Input data START

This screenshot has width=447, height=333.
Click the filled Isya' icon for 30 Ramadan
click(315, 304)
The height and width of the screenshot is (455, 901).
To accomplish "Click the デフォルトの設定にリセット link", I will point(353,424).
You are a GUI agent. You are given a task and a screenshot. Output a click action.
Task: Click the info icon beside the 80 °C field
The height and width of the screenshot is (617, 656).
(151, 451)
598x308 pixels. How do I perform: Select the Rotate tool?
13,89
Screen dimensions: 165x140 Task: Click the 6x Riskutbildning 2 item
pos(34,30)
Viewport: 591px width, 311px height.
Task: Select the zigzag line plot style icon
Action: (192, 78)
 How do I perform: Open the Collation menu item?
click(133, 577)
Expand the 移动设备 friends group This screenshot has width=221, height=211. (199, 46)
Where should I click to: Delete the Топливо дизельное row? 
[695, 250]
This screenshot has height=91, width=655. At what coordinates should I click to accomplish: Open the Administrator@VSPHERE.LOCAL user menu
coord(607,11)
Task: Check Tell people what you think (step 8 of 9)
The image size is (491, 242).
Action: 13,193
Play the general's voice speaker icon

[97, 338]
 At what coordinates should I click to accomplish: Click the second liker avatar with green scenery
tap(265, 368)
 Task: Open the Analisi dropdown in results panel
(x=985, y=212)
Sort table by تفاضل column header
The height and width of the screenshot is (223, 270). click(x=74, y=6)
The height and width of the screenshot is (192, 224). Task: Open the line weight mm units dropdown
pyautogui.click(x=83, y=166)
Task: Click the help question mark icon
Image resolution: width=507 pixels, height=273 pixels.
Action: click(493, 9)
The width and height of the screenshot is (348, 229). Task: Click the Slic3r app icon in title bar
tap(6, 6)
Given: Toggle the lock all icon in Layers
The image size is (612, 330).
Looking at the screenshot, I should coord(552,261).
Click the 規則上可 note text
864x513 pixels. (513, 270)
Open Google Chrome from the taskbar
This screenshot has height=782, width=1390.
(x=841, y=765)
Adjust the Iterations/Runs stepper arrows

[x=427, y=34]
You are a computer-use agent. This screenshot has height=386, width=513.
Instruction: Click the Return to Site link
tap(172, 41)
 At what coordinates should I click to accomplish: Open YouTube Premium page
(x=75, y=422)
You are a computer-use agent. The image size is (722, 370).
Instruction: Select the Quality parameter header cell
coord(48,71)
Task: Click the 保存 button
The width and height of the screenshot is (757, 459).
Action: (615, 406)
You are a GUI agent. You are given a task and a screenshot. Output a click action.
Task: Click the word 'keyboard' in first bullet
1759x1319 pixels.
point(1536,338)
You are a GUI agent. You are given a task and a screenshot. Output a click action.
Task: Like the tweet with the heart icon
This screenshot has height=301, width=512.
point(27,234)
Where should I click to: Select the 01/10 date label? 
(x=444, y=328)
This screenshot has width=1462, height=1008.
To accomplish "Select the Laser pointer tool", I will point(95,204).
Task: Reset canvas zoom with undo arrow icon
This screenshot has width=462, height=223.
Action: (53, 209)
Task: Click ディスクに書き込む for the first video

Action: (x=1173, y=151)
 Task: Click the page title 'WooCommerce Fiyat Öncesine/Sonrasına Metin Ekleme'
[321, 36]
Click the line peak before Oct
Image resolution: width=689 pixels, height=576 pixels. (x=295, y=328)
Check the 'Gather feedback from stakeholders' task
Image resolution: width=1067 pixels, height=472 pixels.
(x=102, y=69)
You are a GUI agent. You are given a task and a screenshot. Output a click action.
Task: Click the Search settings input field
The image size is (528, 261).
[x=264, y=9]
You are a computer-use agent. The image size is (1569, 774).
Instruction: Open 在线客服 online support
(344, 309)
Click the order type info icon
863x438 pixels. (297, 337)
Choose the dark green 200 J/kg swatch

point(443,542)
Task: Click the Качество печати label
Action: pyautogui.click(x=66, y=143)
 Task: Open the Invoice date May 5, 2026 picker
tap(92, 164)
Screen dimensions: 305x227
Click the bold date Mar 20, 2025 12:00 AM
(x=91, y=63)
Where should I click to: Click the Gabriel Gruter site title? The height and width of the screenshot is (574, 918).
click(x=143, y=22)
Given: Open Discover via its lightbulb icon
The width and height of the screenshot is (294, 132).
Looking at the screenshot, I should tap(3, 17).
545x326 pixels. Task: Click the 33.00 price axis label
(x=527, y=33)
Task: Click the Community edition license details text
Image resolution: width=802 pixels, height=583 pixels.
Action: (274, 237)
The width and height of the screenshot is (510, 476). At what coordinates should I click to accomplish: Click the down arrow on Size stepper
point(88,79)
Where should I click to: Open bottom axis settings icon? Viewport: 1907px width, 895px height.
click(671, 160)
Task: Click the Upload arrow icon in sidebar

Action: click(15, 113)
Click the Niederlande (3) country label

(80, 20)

Input data END

- Work required -
Exactly the lines from the start of the entries through the one bearing "Task: Check Tell" are to be output, with both ends included.

- Task output -
This screenshot has width=447, height=333.
Click the filled Isya' icon for 30 Ramadan
click(315, 304)
The height and width of the screenshot is (455, 901).
To accomplish "Click the デフォルトの設定にリセット link", I will point(353,424).
You are a GUI agent. You are given a task and a screenshot. Output a click action.
Task: Click the info icon beside the 80 °C field
The height and width of the screenshot is (617, 656).
(151, 451)
598x308 pixels. How do I perform: Select the Rotate tool?
13,89
Screen dimensions: 165x140 Task: Click the 6x Riskutbildning 2 item
pos(34,30)
Viewport: 591px width, 311px height.
Task: Select the zigzag line plot style icon
Action: (192, 78)
 How do I perform: Open the Collation menu item?
click(133, 577)
Expand the 移动设备 friends group This screenshot has width=221, height=211. (199, 46)
Where should I click to: Delete the Топливо дизельное row? 
[695, 250]
This screenshot has height=91, width=655. At what coordinates should I click to accomplish: Open the Administrator@VSPHERE.LOCAL user menu
coord(607,11)
Task: Check Tell people what you think (step 8 of 9)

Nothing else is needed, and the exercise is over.